Data extract:
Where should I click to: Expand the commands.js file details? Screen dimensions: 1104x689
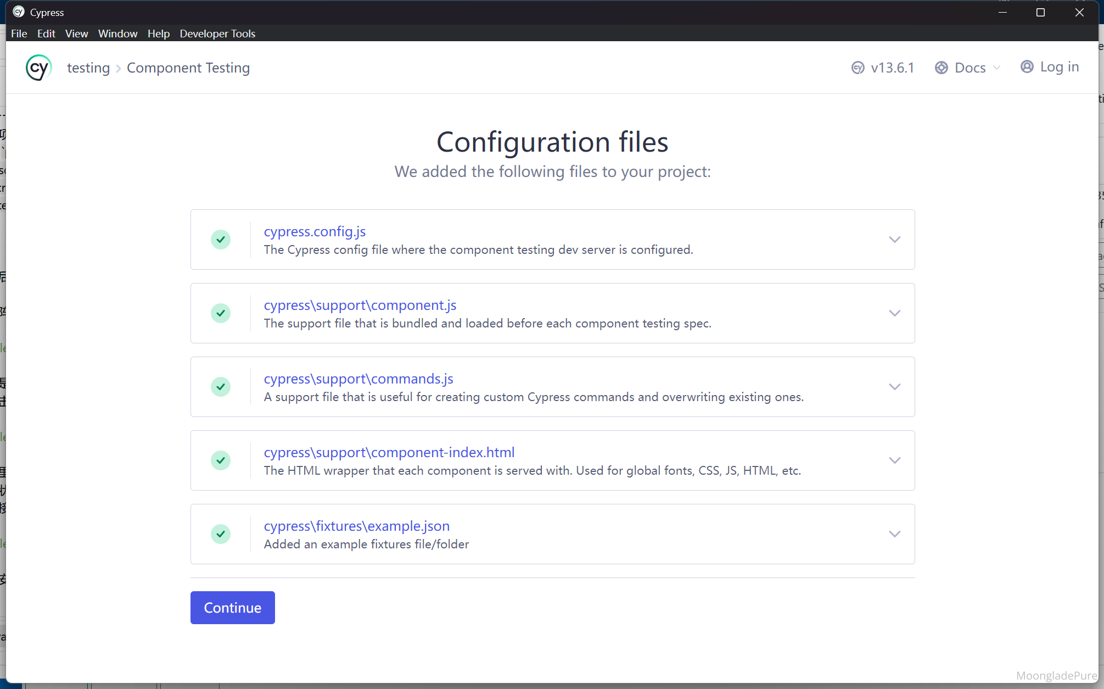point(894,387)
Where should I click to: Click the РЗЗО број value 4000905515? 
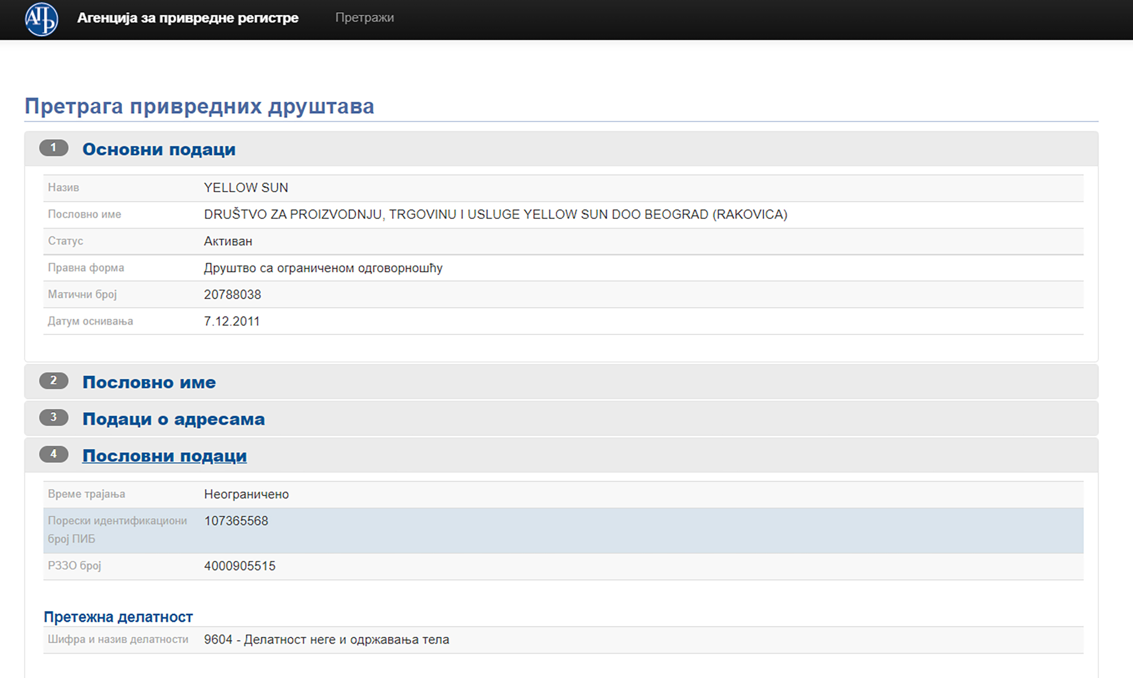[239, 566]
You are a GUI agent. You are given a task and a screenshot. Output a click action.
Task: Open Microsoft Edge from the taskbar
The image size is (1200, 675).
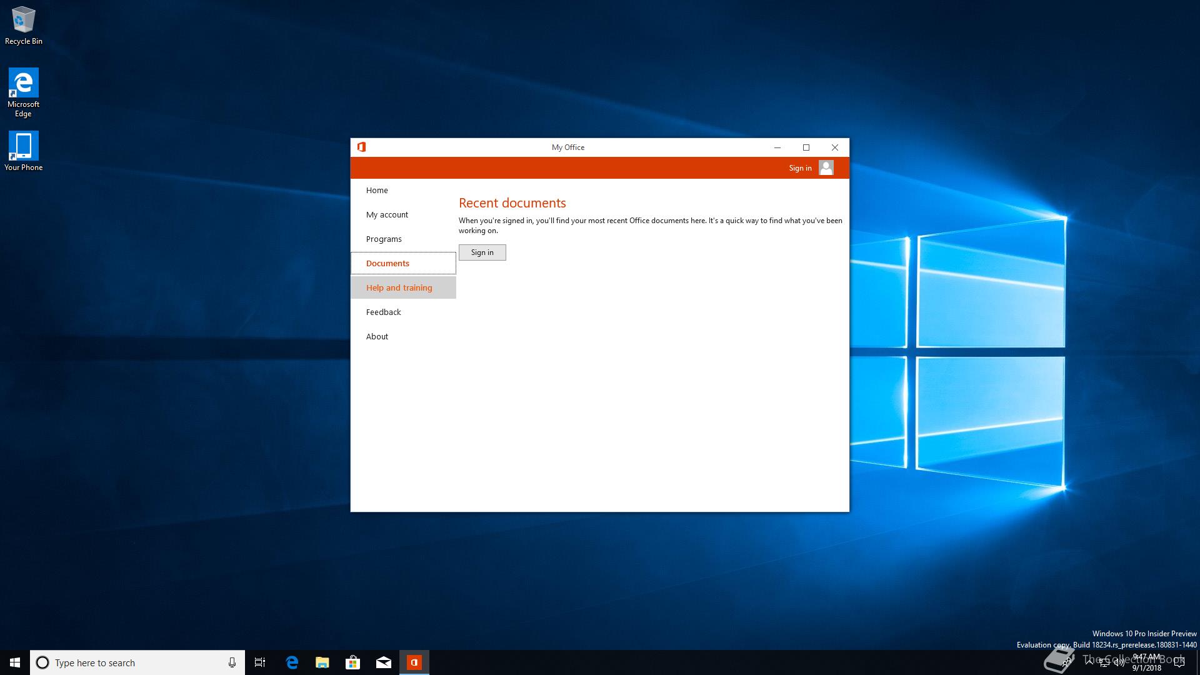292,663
---
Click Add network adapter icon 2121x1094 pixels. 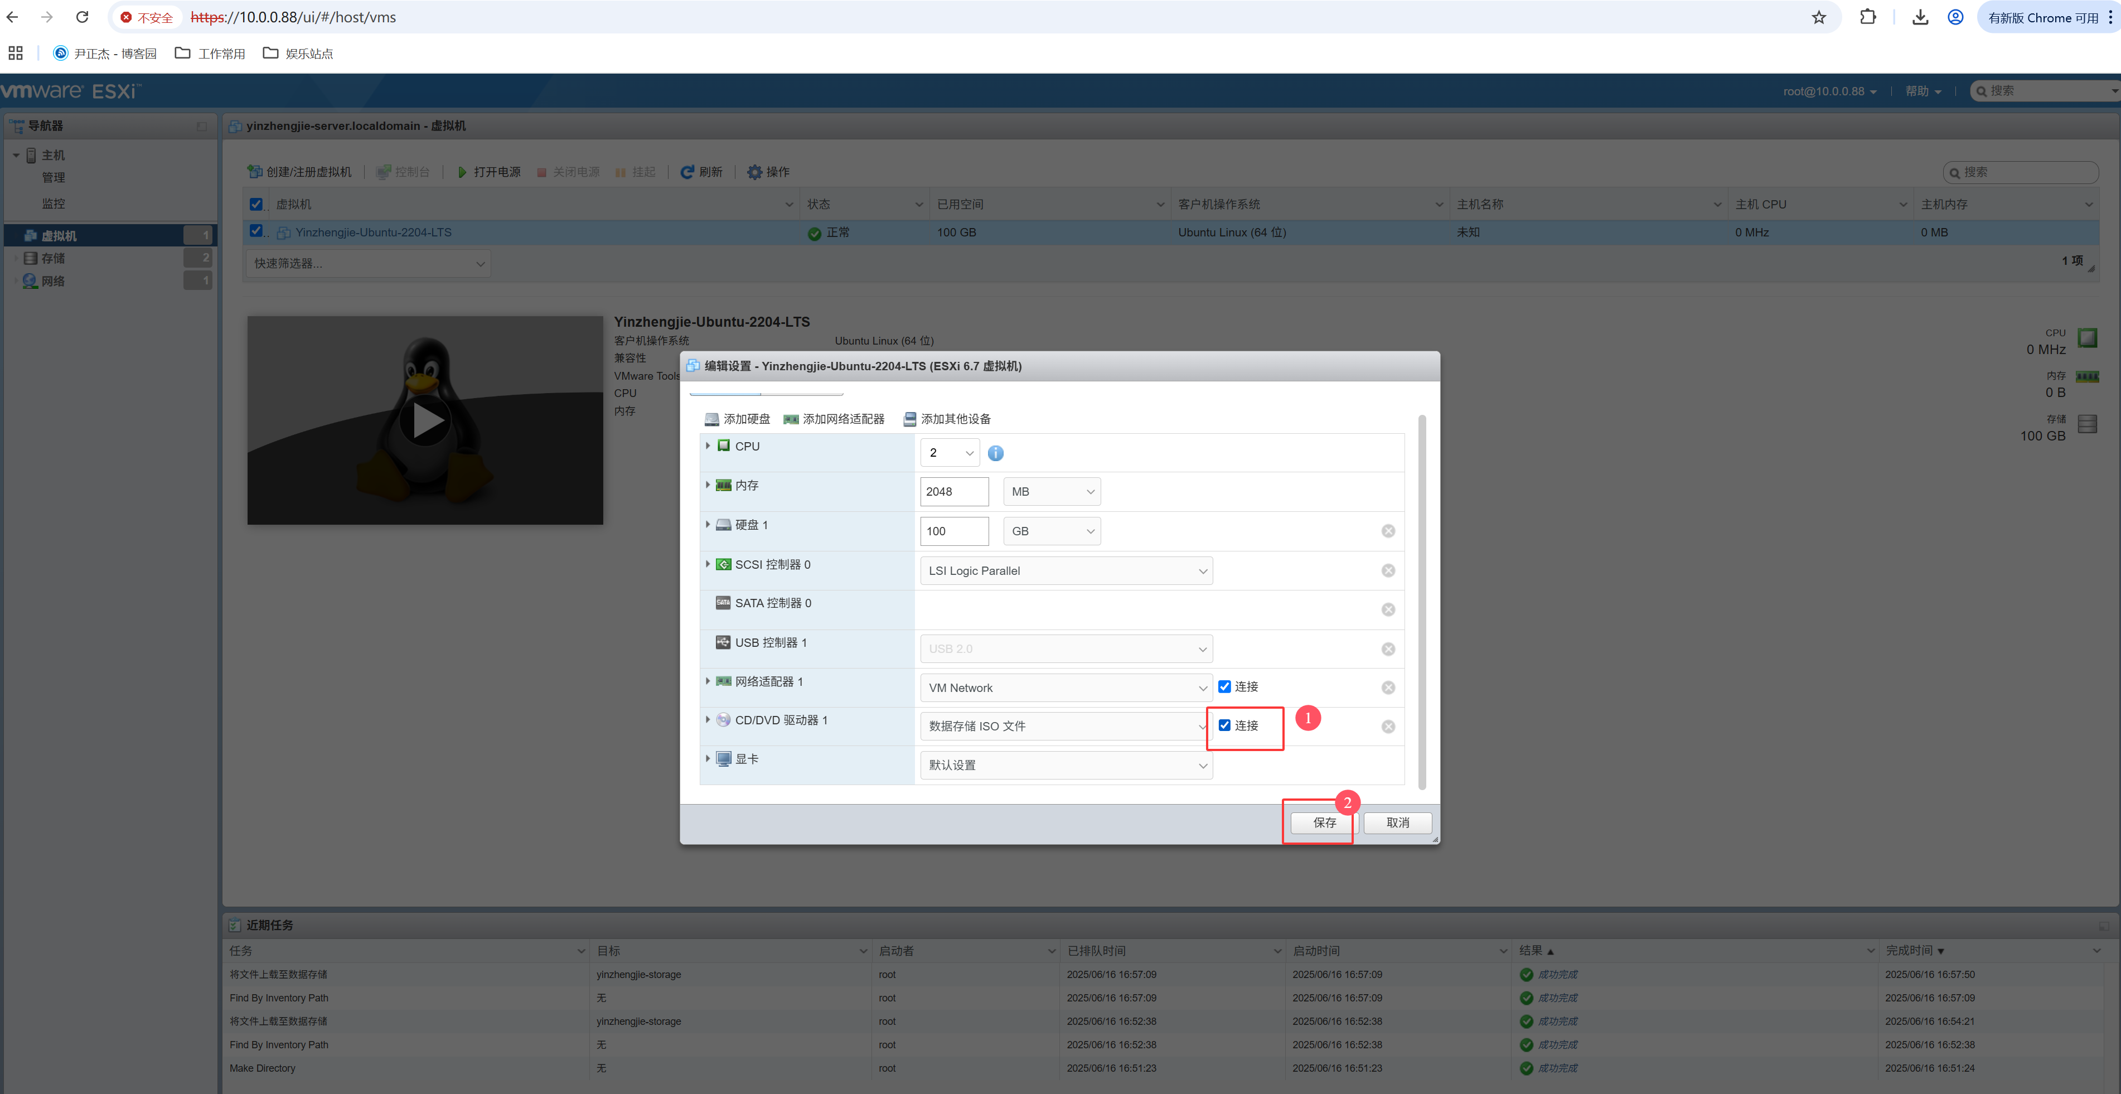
...
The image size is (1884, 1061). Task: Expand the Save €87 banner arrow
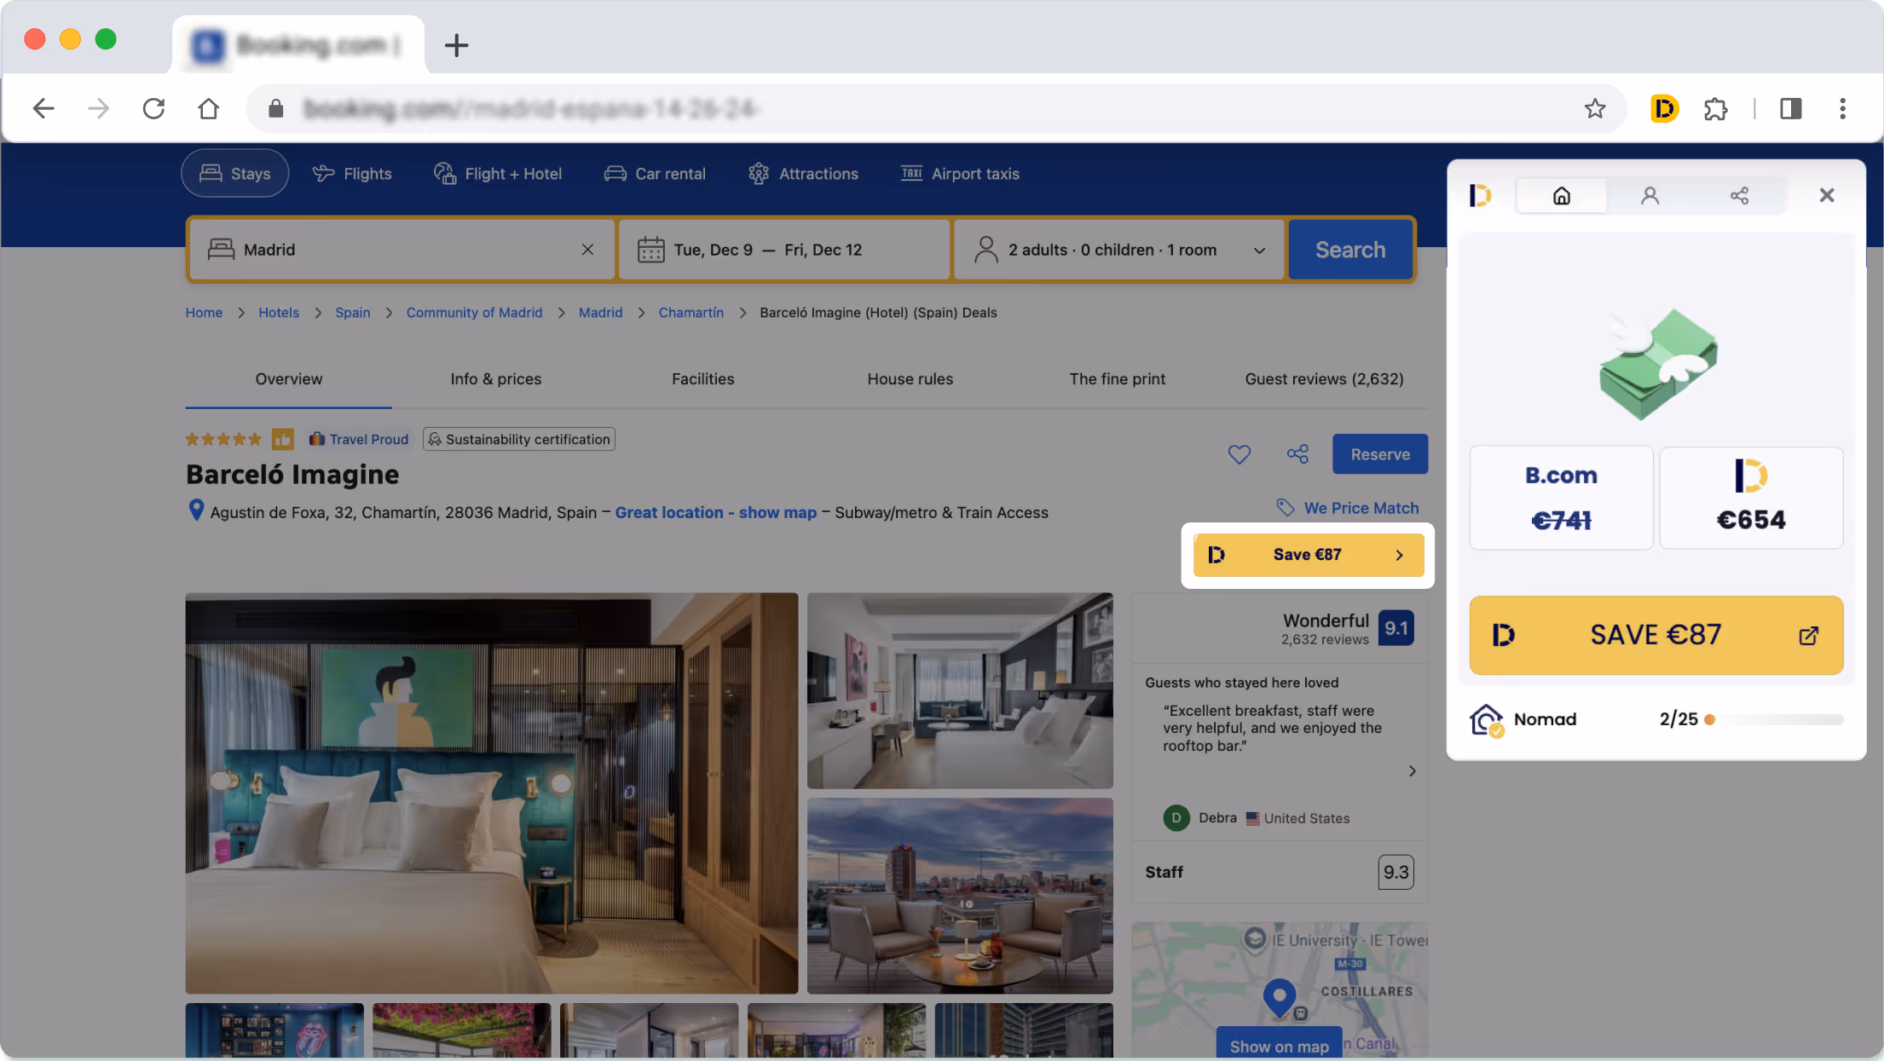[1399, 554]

Exercise:
The answer should consist only of the lines above from the one with "Where should I click to: Expand" through the one with "You are a GUI", repeated exactly, with no pictures among them.

Task answer:
Where should I click to: Expand the commands.js file details? Screen dimensions: 1104x689
point(894,387)
Where should I click to: Click the РЗЗО број value 4000905515? 
[239, 566]
You are a GUI agent. You are given a task and a screenshot. Output a click action.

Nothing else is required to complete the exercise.